Why Blend Coffee Beans?
Coffee blends are making a comeback. Once criticised as a vehicle for large commercial coffee roasters to use up leftover coffee beans and combine cheap coffee with more expensive beans to reduce the cost of their offerings, blends are now making a comeback via artisan and speciality roasters because their customers demand flavour profiles that are repeatable and consistent, year round.
A coffee blend is a mixture of two or more different single origin coffee beans that are mixed together. The idea behind blends is to take the best qualities from different origins and blend them to create a smooth, well-balanced tasting coffee. Normally, combining the different origin coffees adds greater balance and complexity, while highlighting the best notes of each component coffee. Another advantage of blends is the fact that they are not as overpowering as single origins. As a result, they work well as the base for your traditional espresso based drinks, such as lattes and cappuccinos.

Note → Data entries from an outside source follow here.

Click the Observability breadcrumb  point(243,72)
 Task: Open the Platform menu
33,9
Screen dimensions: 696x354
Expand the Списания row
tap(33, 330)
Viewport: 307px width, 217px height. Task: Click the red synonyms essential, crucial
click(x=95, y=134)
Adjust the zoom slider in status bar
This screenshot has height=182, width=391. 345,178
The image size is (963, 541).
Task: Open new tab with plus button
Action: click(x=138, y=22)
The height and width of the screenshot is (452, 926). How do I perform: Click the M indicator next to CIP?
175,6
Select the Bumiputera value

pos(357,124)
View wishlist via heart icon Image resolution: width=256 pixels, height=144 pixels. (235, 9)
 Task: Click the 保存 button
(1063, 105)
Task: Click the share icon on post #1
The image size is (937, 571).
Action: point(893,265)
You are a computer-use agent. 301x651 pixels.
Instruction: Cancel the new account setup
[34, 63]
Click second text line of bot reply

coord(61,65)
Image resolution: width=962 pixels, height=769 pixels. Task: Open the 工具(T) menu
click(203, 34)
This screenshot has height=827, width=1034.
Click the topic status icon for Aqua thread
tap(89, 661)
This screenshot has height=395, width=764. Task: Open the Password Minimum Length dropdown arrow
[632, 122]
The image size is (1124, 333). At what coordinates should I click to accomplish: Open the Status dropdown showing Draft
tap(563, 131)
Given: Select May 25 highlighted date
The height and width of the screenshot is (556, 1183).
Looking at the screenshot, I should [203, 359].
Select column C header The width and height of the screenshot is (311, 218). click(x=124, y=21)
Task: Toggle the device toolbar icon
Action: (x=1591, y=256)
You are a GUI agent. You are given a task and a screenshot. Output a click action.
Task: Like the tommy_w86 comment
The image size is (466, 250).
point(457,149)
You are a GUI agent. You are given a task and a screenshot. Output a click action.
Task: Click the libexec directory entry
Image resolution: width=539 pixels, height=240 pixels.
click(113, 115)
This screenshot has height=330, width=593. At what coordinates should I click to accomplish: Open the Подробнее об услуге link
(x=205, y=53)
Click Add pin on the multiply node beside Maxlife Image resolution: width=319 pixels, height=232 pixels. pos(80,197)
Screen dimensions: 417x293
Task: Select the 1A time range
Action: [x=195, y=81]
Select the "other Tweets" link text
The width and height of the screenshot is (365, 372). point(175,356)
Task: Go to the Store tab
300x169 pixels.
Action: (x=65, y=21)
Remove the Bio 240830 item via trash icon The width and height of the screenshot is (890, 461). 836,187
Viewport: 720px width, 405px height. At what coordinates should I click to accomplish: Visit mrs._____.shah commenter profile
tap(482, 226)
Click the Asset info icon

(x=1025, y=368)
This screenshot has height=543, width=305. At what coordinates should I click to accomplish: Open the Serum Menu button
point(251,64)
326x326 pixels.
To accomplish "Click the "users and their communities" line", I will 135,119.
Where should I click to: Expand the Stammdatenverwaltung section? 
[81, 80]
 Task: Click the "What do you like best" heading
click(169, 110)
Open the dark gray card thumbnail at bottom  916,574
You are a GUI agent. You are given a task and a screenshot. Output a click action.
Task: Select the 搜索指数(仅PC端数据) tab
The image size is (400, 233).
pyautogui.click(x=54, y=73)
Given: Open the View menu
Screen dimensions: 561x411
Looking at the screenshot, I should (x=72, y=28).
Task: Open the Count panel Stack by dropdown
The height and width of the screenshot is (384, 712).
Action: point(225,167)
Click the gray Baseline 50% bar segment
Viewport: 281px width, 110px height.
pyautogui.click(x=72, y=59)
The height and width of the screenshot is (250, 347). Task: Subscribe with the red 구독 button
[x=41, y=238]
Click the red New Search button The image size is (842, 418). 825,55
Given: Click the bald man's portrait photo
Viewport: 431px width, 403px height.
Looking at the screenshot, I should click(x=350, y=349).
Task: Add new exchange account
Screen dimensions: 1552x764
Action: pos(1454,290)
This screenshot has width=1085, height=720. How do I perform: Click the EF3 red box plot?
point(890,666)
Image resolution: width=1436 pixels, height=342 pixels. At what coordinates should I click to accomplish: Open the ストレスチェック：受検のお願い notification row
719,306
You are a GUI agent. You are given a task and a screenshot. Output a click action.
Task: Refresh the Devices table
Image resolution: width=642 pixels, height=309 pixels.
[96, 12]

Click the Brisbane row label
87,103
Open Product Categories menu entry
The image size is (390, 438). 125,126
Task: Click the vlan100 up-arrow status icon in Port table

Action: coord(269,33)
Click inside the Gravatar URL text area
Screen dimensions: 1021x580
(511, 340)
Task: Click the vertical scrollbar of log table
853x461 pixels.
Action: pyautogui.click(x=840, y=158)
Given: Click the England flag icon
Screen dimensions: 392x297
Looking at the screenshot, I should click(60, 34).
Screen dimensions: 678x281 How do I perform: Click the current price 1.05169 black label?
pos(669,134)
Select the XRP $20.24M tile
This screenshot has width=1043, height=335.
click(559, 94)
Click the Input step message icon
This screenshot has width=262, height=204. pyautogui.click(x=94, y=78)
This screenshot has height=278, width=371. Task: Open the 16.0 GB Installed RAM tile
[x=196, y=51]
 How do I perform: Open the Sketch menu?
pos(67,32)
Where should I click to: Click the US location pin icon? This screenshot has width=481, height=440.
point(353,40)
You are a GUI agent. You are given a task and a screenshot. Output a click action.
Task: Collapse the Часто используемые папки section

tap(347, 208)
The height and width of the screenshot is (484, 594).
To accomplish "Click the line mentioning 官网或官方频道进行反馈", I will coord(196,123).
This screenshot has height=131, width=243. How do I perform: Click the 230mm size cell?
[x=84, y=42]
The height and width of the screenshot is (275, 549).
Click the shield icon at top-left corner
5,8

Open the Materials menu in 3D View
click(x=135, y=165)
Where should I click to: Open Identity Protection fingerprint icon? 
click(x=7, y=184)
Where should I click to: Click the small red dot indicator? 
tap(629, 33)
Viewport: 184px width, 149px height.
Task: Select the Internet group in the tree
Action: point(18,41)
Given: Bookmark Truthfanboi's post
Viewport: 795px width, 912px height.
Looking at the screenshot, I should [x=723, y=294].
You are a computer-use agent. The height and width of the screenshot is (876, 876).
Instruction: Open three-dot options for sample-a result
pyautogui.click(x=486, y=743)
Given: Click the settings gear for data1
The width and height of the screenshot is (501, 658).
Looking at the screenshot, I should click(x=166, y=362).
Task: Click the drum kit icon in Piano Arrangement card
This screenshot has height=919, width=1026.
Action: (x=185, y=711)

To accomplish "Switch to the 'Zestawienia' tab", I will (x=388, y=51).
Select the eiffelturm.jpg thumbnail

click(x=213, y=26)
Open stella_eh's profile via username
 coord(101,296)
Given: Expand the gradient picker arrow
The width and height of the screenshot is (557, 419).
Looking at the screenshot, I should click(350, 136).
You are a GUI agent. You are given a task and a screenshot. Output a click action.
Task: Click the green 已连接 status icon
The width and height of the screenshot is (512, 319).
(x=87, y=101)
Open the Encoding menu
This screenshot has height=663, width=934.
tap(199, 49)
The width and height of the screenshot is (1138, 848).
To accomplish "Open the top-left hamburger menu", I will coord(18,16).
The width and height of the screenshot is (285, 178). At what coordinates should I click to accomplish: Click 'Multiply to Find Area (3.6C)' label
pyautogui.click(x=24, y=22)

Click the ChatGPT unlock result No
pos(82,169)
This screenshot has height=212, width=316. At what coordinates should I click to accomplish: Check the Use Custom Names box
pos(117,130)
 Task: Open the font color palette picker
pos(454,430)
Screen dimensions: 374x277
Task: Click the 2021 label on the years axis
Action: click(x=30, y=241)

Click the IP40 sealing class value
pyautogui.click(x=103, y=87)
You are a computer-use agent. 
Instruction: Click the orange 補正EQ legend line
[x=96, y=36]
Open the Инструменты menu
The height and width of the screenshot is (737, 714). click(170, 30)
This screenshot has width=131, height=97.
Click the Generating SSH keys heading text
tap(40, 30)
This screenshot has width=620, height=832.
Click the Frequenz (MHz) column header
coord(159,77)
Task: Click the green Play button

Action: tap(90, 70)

In addition, blends are often more consistent and forgiving than single origins. This is to do with the fact that you will notice the seasonal variations more in a single origin than you will with a blend. On many occasions, single origins will only be available for certain periods of the year as they are generally grown in much smaller quantities than beans that are used as bases of blends. Since qualities like body and flavour can differ markedly between farms, regions and even harvests from the same farms, the only way to ensure consistent flavour is to blend coffees from several different regions in order to minimize the differences among them.
The big challenge with a blend is to try to create a coffee that maintains an all-year-round consistency without losing all of the unique origin flavours. In order to achieve this, a lot of roasters will roast their blends darker (medium or dark roast) in an attempt to be able to achieve a more uniform and consistent taste. The main disadvantage of roasting darker is that you can lose the unique coffee origin flavours and develop more darker and bitter flavours in the coffee. Some people look for these flavours especially in stronger espresso roasts as bitterness is often wrongly associated with the strength of a coffee.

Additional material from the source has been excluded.